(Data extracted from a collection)
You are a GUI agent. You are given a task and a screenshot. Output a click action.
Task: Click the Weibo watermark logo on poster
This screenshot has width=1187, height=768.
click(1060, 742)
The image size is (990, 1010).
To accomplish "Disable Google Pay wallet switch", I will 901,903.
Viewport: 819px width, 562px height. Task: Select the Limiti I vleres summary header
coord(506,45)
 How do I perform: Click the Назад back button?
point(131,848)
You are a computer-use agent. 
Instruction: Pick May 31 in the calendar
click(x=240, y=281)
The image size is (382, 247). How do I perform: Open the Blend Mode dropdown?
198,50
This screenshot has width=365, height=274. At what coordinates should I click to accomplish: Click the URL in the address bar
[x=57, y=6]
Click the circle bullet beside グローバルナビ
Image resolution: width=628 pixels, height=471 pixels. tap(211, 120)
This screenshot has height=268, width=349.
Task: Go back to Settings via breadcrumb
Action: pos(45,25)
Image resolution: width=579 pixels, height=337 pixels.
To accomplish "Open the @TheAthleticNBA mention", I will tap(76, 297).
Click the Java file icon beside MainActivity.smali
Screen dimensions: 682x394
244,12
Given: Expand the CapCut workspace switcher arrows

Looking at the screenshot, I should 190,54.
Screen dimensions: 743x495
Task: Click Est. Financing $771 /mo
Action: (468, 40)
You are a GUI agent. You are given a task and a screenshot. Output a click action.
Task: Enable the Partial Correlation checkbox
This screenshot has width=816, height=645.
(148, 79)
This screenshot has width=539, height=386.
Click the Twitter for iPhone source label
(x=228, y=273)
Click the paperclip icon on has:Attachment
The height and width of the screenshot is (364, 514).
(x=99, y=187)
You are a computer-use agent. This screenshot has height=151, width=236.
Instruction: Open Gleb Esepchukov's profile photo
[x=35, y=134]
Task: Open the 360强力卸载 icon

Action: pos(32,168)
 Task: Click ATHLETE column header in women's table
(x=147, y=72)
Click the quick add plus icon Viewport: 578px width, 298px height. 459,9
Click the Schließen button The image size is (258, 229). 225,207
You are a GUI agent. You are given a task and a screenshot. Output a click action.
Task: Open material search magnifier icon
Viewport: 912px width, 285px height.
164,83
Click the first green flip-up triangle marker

▶ **Problem details**: Copy out all of the records above with nothing altered.

▶ **Exercise answer**:
You are a GUI agent. You are given a task and a screenshot. Output a click action.
Task: Click the Weibo watermark logo on poster
This screenshot has width=1187, height=768.
click(1060, 742)
The image size is (990, 1010).
To accomplish "Disable Google Pay wallet switch", I will 901,903.
Viewport: 819px width, 562px height. Task: Select the Limiti I vleres summary header
coord(506,45)
 How do I perform: Click the Назад back button?
point(131,848)
You are a computer-use agent. 
Instruction: Pick May 31 in the calendar
click(x=240, y=281)
The image size is (382, 247). How do I perform: Open the Blend Mode dropdown?
198,50
This screenshot has width=365, height=274. At what coordinates should I click to accomplish: Click the URL in the address bar
[x=57, y=6]
Click the circle bullet beside グローバルナビ
Image resolution: width=628 pixels, height=471 pixels. tap(211, 120)
This screenshot has height=268, width=349.
Task: Go back to Settings via breadcrumb
Action: pos(45,25)
Image resolution: width=579 pixels, height=337 pixels.
To accomplish "Open the @TheAthleticNBA mention", I will tap(76, 297).
Click the Java file icon beside MainActivity.smali
Screen dimensions: 682x394
244,12
Given: Expand the CapCut workspace switcher arrows

Looking at the screenshot, I should 190,54.
Screen dimensions: 743x495
Task: Click Est. Financing $771 /mo
Action: (468, 40)
You are a GUI agent. You are given a task and a screenshot. Output a click action.
Task: Enable the Partial Correlation checkbox
This screenshot has width=816, height=645.
(148, 79)
This screenshot has width=539, height=386.
Click the Twitter for iPhone source label
(x=228, y=273)
Click the paperclip icon on has:Attachment
The height and width of the screenshot is (364, 514).
(x=99, y=187)
You are a computer-use agent. This screenshot has height=151, width=236.
Instruction: Open Gleb Esepchukov's profile photo
[x=35, y=134]
Task: Open the 360强力卸载 icon

Action: pos(32,168)
 Task: Click ATHLETE column header in women's table
(x=147, y=72)
Click the quick add plus icon Viewport: 578px width, 298px height. 459,9
Click the Schließen button The image size is (258, 229). 225,207
You are a GUI agent. You are given a task and a screenshot. Output a click action.
Task: Open material search magnifier icon
Viewport: 912px width, 285px height.
164,83
Click the first green flip-up triangle marker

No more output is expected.